Fix an infinite graph $G$ and a bijective homomorphism $f:G \to G$. Define $c:[G]^2 \to 2$ as $c(\alpha,\beta)=1$ if $\{f\alpha, f\beta\} \in E(G)$ and $c(\alpha,\beta)=0$ otherwise. Since $G$ is infinite, by Ramsey´s Theorem there is an infinite $c$-homogeneous $H \subseteq G$. If $c \upharpoonright [H]^2$ is constant $0$ then $f \upharpoonright H$ is an isomorphism. If $c \upharpoonright [H]^2$ is constant $1$ then $f \upharpoonright f(H)$ is an isomorphism.

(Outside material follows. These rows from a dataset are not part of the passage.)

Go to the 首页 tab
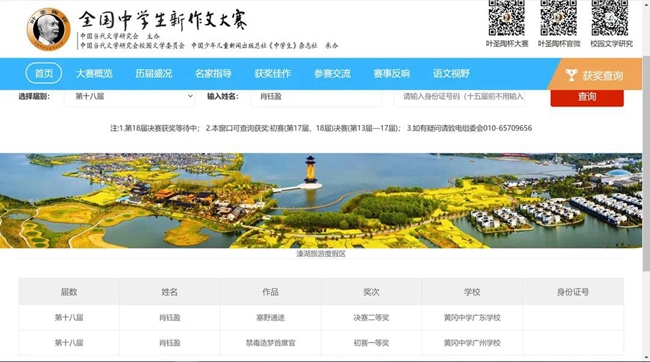The width and height of the screenshot is (650, 362). click(x=44, y=73)
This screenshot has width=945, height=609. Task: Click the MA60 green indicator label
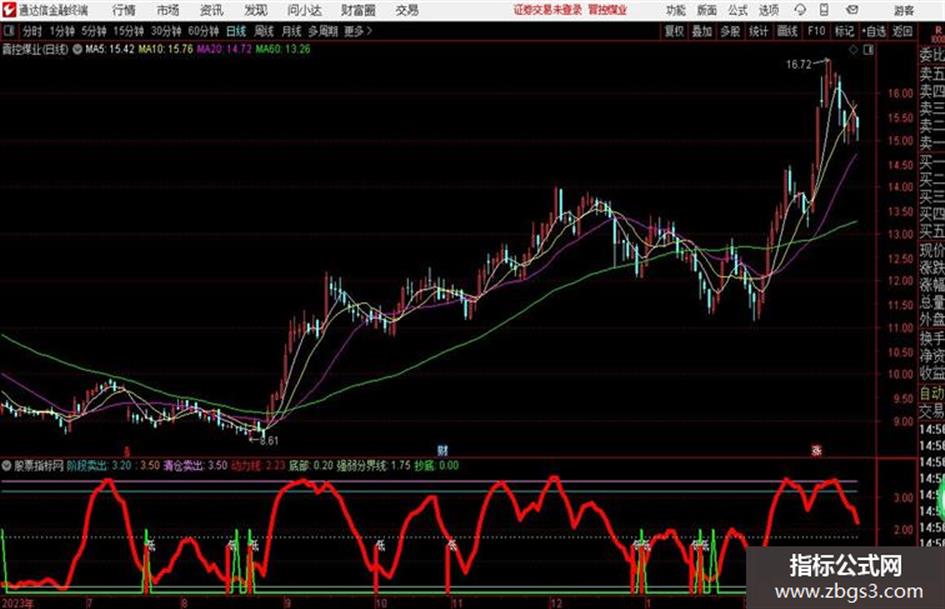point(283,49)
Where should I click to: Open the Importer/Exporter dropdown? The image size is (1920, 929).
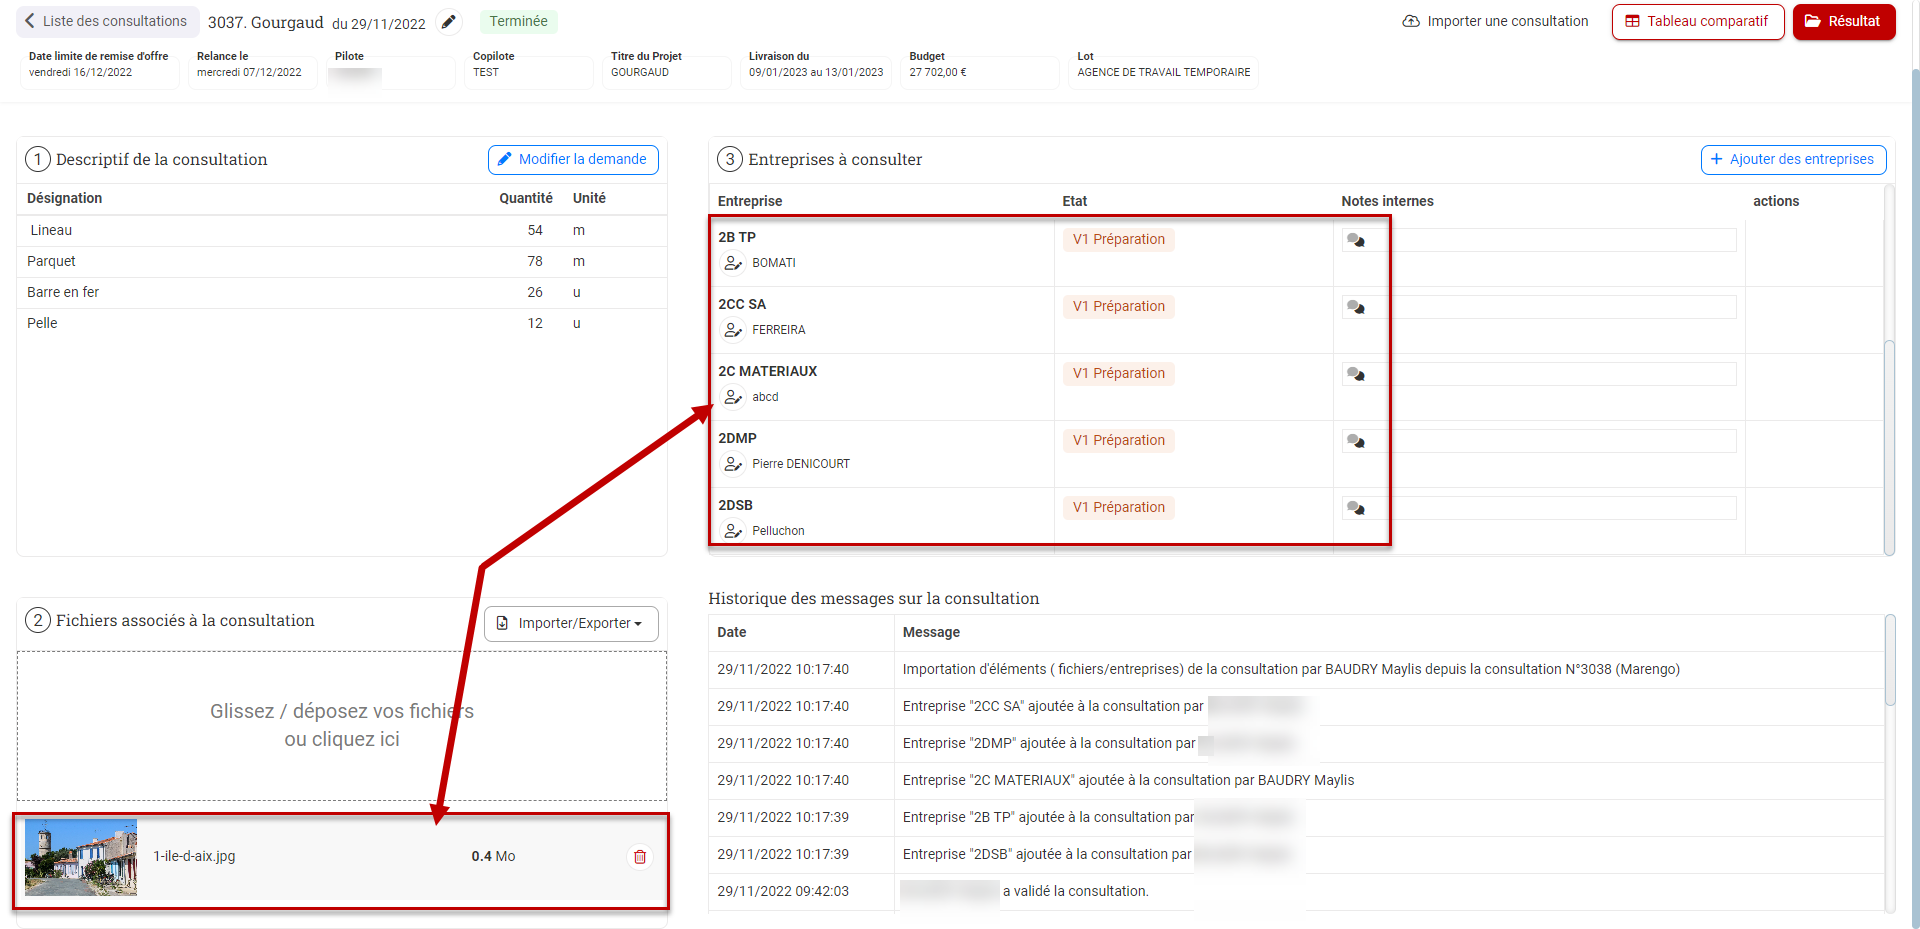point(571,623)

The answer is no for graphs of size $\aleph_1$:

Fix a coloring $c:[\omega_1]^2 \to \mathbb{Z}$ with the property that for all uncountable $A\subseteq \omega_1$ and for all $n \in \mathbb{Z}$ there are $\alpha,\beta \in A$ such that $c(\alpha,\beta)=n$. Such a coloring was constructed by S. Todorcevic in the 1980's, using his method of minimal walks.

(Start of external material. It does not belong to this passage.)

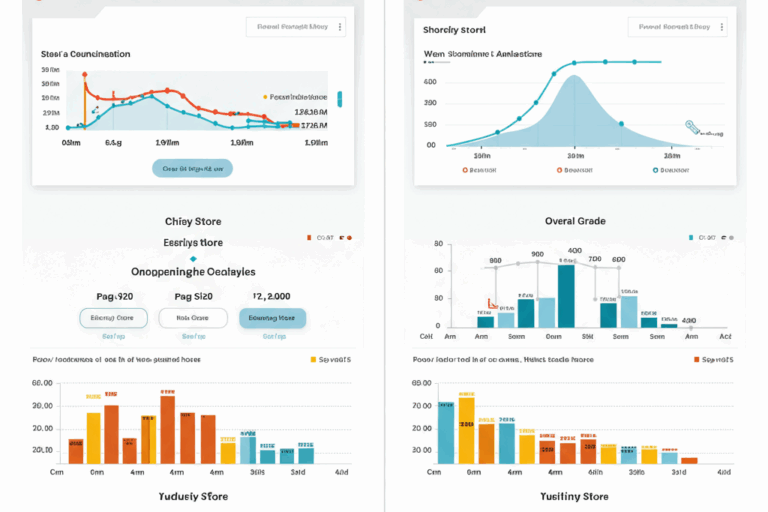Image resolution: width=768 pixels, height=512 pixels.
Task: Click teal pill button below left line chart
Action: click(192, 168)
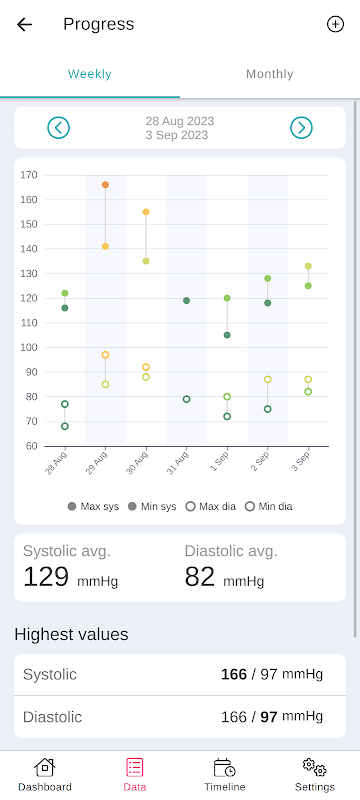Toggle Min sys legend series

click(x=152, y=507)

Define a graph $G$ by $V(G)=\omega_1 \times \mathbb{Z}$ and $E(G)=\{\{(\alpha,n),(\beta,n)\} : c(\alpha,\beta) < n\}$. Consider the function $f:G \to G$ defined by $f(\alpha,n)=(\alpha,n+1)$. It should be clear that $f$ is a bijective homomorphism. However, if $H \subseteq G$ is uncountable, then there is an $n_0 \in \mathbb{Z}$ such that the set $A=\{\alpha: (\alpha,n_0) \in H\}$ is uncountable. So we can find $\alpha, \beta \in A$ such that $c(\alpha,\beta)=n_0$ and thus the pair $\{(\alpha,n_0),(\beta,n_0)\}$ witnesses the fact that $f \upharpoonright H$ is not an isomorphism.

For other cardinals:

Todorcevic´s function and the corresponding graph can be constructed for any successor cardinal so for those the answer is no. For weakly compact cardinals we can repeat the countable case argument so the answer is yes for those. I guess this still leaves infinitely many open questions.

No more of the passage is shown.